五月二十六日の両軍の配置  〜 「明治卅七八年日露戦史」 第一巻付図 第十二 〜


 奥保鞏率いる第二軍は五月中旬に遼東半島に上陸。そして旅順要塞に籠もるロシア軍を北方の主力と分断するために金州攻略に向かった。
 偵察によって南山に堅固な防御陣地があることを知った奥は重砲の配備および連合艦隊への支援を要請した。しかし、大本営は重砲は不要と判断、さらに艦隊支援の有無に関わらず攻撃するよう訓令した。
 五月二十五日に第四師団が金州を占領、翌二十六日早朝から南山への砲撃を開始した。
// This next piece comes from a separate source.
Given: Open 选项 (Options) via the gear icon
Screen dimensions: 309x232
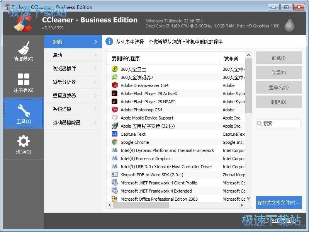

敵軍の砲撃が衰えた午前八時より総攻撃を開始したが、鉄条網や機関銃に阻まれて前進は難航。軍総予備も投入したが午後になっても損害が続出したため、幕僚は一次撤退を具申した。しかし奥はこれに応じず、攻撃続行を命令。到着した連合艦隊の援護射撃もあり、午後八時三十分に南山を占領した。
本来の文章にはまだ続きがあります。